▸ **YOUR TASK**
Could you reproduce every one of the records below word for word, leaving out the pictures?

# Start of SUPPLIED RECORDS

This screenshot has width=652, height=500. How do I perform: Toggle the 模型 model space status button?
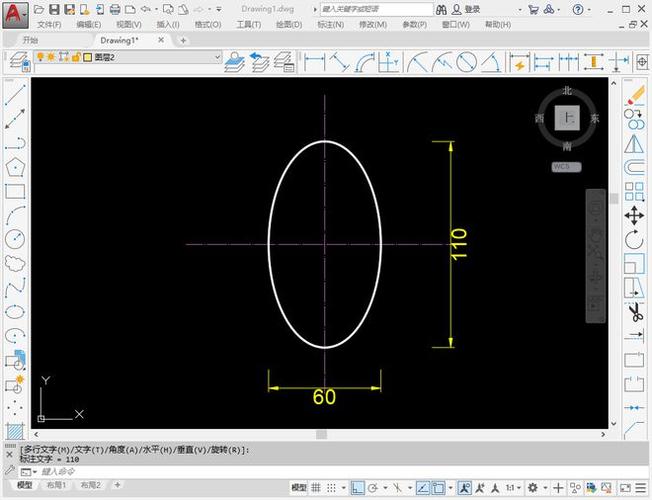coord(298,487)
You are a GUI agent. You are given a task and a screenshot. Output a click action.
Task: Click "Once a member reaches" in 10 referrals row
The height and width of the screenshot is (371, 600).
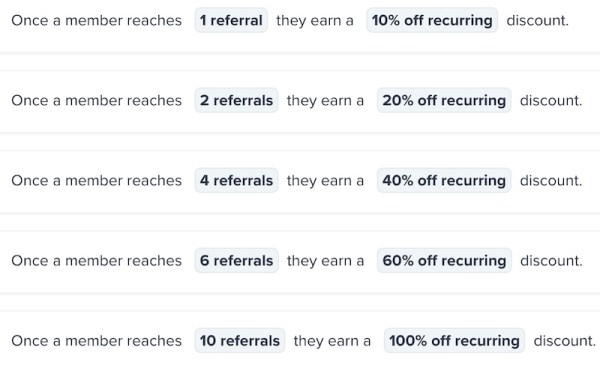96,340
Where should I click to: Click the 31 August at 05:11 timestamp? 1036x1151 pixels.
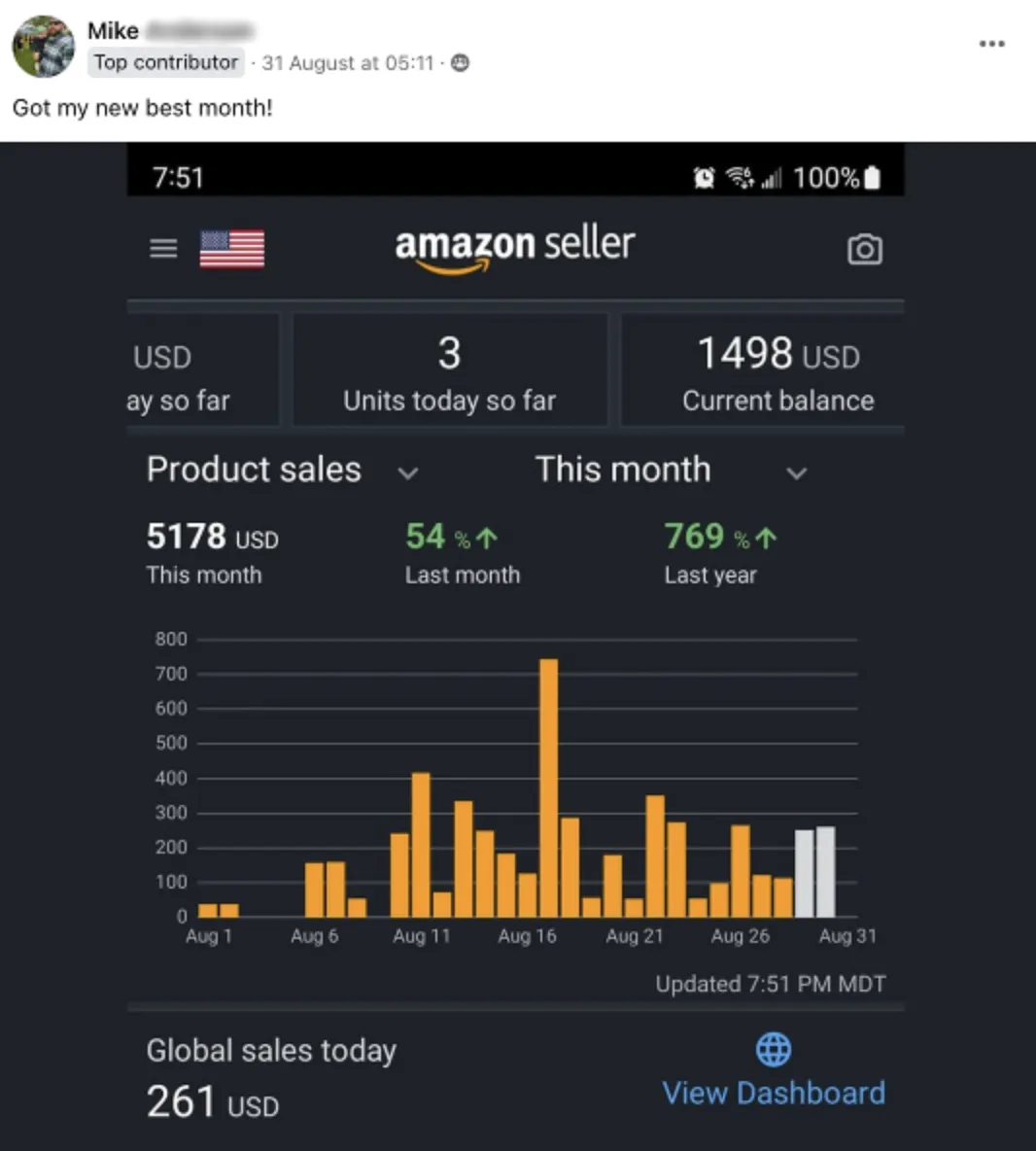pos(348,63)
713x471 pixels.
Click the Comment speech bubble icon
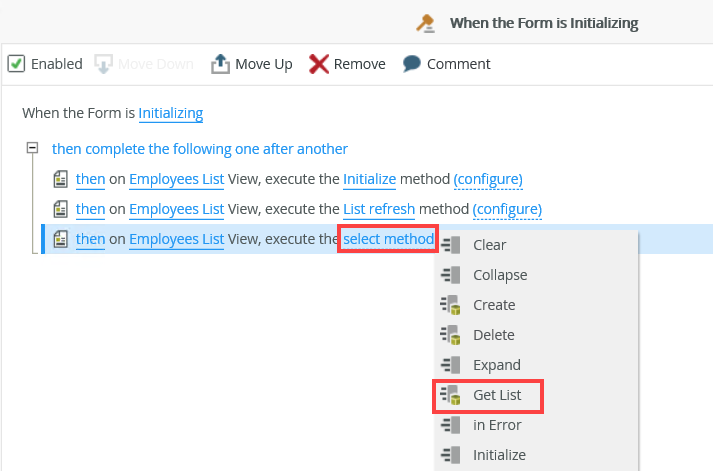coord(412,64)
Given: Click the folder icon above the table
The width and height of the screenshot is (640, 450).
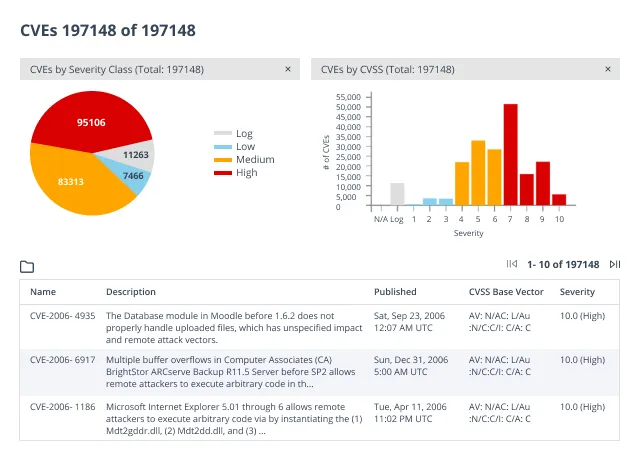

# End of SUPPLIED RECORDS

▸ **COMPLETED EXERCISE**
This screenshot has width=652, height=500. How do I perform: Toggle the 模型 model space status button?
coord(298,487)
You are a GUI agent. You are given a task and a screenshot. Output a click action.
Task: Click "Once a member reaches" in 10 referrals row
The height and width of the screenshot is (371, 600).
96,340
Where should I click to: Click the 31 August at 05:11 timestamp? 1036x1151 pixels.
pos(348,63)
713x471 pixels.
Click the Comment speech bubble icon
coord(412,64)
Given: Click the folder icon above the table
The width and height of the screenshot is (640, 450).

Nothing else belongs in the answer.